Romm, though, makes a good point about the fact that no one really knows exactly the amount of natural gas the world has, and unexpected supply shortages would certainly drive up prices. He overstates the case, however; nobody thinks natural gas supplies will falter in the foreseeable future either.
And that’s mainly due to hydraulic fracturing, or fracking: high-pressure injections of water, sand and chemicals deep into the earth to blast through rock and release gas and oil. How effective has fracking been at bringing us more affordable energy? AP recently reported that shale gas drilling in the Northeast’s Marcellus Shale and in Texas, Arkansas and Louisiana has caused the wholesale price of natural gas to plummet from $7 or $8 per unit to about $3 over the past four years. That’s fracked gas, folks.
Agence France-Presse has noted that the supply of natural gas has soared due to fracking.
Writing for Discovery News, Tim Wall quotes Roger Pielke Jr., a climate expert at the University of Colorado, “There’s a very clear lesson here. What it shows is that if you make a cleaner energy source cheaper, you will displace dirtier sources.”

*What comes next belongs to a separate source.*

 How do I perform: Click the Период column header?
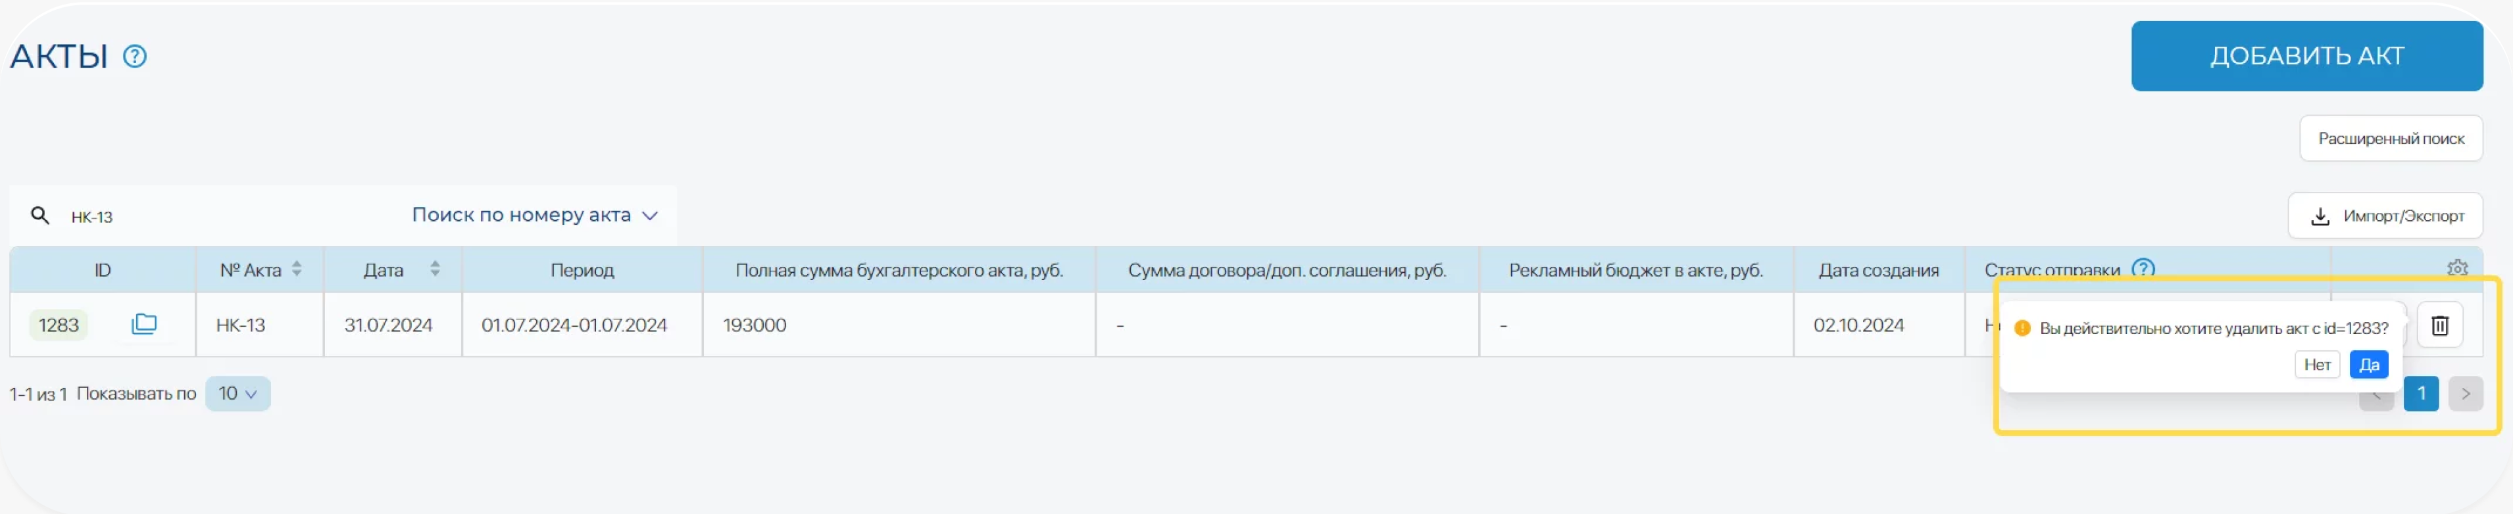click(582, 270)
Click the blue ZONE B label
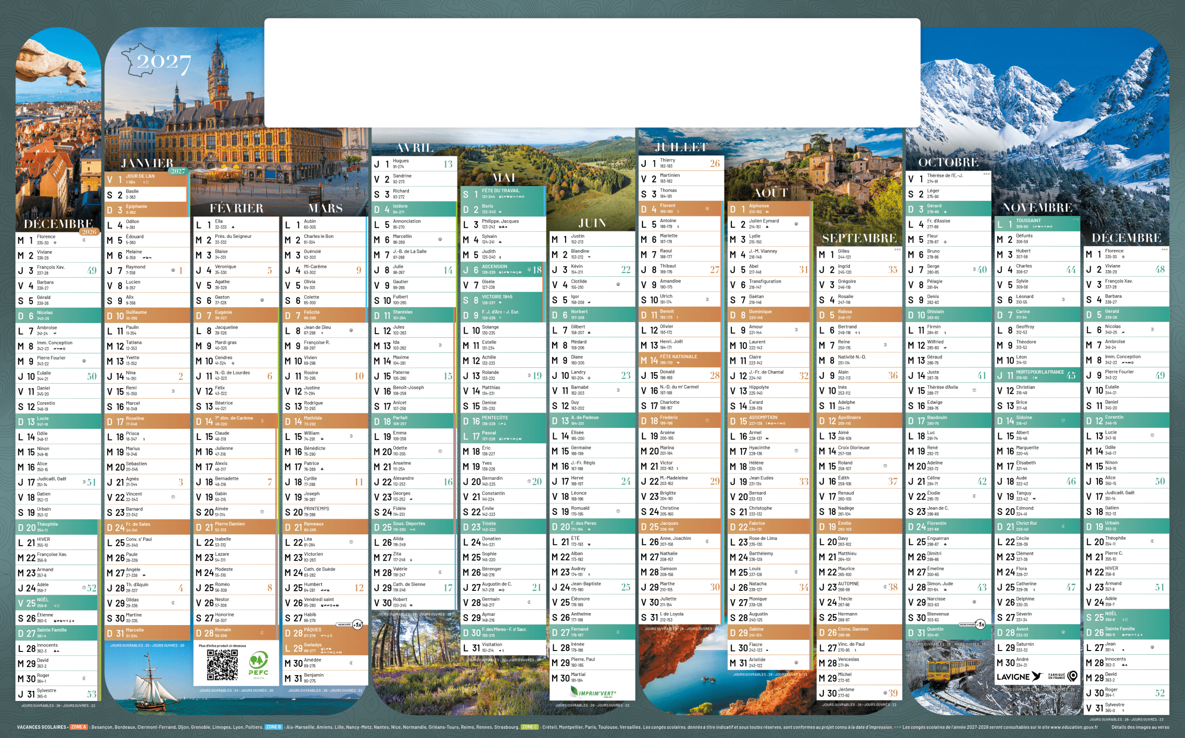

Pielke has said elsewhere, too, that natural gas alone is not the answer to our energy needs. He’s right. But he agrees that with natural gas being so inexpensive and easy to obtain now, the same economic forces that are squeezing coal out of the energy market are putting the hurt on renewable energy production, as well.
Wall cites Kevin Doran and Adam Reed of the Renewable and Sustainable Energy Institute, a joint institute of the National Renewable Energy Laboratory and the University of Colorado, as saying in Yale Environment360, “The natural gas boom also presents the prospect of imminent harm to the deployment of renewable energy … the growing swell toward a utility sector dominated by natural gas has already resulted in collateral damage throughout the renewables industry.”
And concerns about fracking remain. Some claim that it causes man-made earthquakes. Some say it is possible that groundwater supplies are being contaminated by the materials used in fracking, as Wall notes.
However, right now it is hard to argue that natural gas is an energy source that is cheaper and cleaner than what we have been mostly using. Look for CO2 emissions to keeping going down as the debate over natural gas continues to heat up.